Credit Where It is Due: Cross-Modality Connectivity Drives Precise Reinforcement Learning for MLLM Reasoning
Zhengbo Jiao, Shaobo Wang, Zifan Zhang, Wei Wang, Bing Zhao, Hu Wei, Linfeng Zhang
TL;DR
This work investigates how visual evidence informs multimodal reasoning in RLVR by revealing a bimodal cross-modal attention structure where ~$15\%$ of tokens serve as perceptual anchors. It introduces Anchor-Token Reinforcement Learning (AT-RL), a lightweight, graph-based framework that identifies anchors, clusters tokens semantically, and modulates the reinforcement signal with cluster-aware weights $A_{AT}^{(i,t)} = W(C_k) \cdot A^{(i)}$, focusing learning on grounding tokens while preserving linguistic coherence.
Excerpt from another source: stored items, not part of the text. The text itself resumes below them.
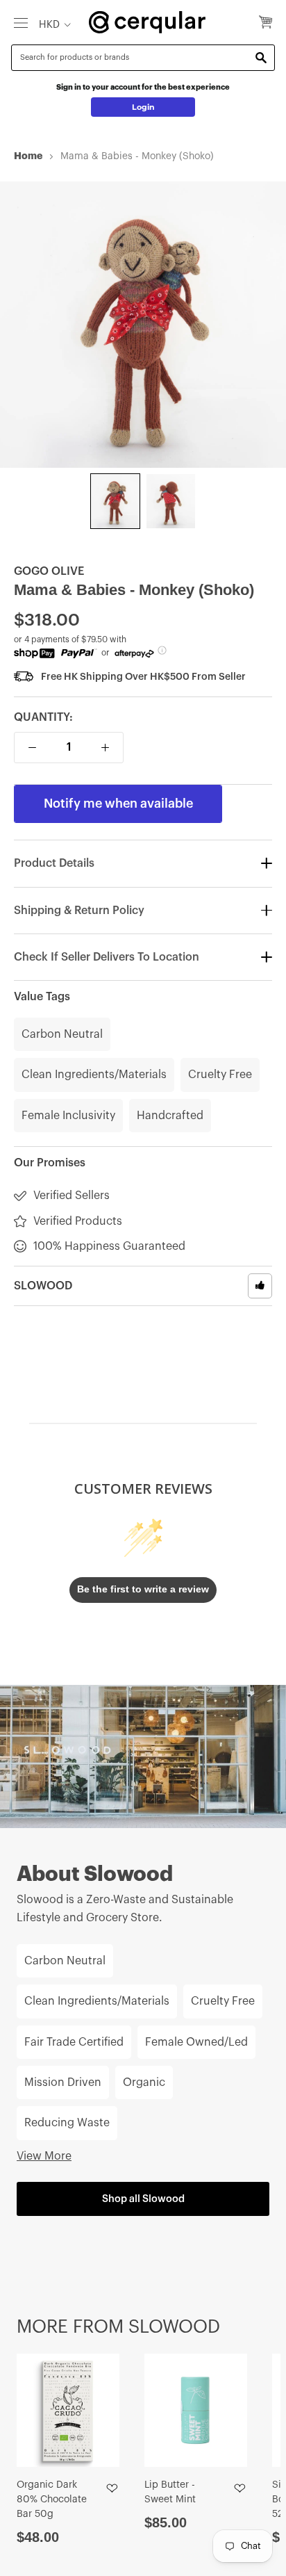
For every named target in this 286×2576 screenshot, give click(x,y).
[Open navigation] (21, 22)
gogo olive (49, 571)
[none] (115, 501)
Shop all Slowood (143, 2199)
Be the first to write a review (143, 1589)
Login (143, 107)
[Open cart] (265, 23)
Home (28, 156)
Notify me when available (118, 803)
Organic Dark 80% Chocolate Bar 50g (52, 2499)
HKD (49, 24)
Across 3B–32B Qwen2.5-VL models, AT-RL achieves consistent gains over strong baselines, with the 32B model surpassing the $72\text{B}$-Instruct baseline on MathVista at $80.2$, and incurs only $1.2\%$ training overhead. The method generalizes to STEM, video, and general multimodal tasks, remains compatible with KL-free and divergence-agnostic regimes, and clarifies that effective multimodal reasoning hinges on the fidelity of cross-modal anchoring rather than token quantity.
Abstract
Reinforcement Learning with Verifiable Rewards (RLVR) has significantly advanced the reasoning capabilities of Multimodal Large Language Models (MLLMs), yet how visual evidence is integrated during reasoning remains poorly understood. We explore multimodal RLVR through the lens of cross-modal attention connectivity and find that only a small fraction of tokens (approximately 15%) exhibit strong visual-textual coupling. These high-connectivity tokens act as anchors that ground reasoning in the image, while the majority follow linguistic patterns. During RLVR training, credit assignment naturally concentrates on these anchors, sharpening their visual grounding over time. Building on this insight, we propose Anchor-Token Reinforcement Learning (AT-RL), a lightweight framework that selectively reinforces high-connectivity tokens via graph-based clustering of attention topology. Evaluated across the series (3B-32B), AT-RL introduces only 1.2% overhead yet enables the 32B model to surpass the 72B-Instruct baseline on MathVista (80.2), with consistent gains observed across STEM, video and general tasks. Conversely, training solely on low-connectivity tokens causes severe degradation, confirming that effective multimodal RL hinges on precise credit assignment to visual anchors. Our work reveals that reasoning quality is governed not by token quantity but by the fidelity of cross-modal anchoring.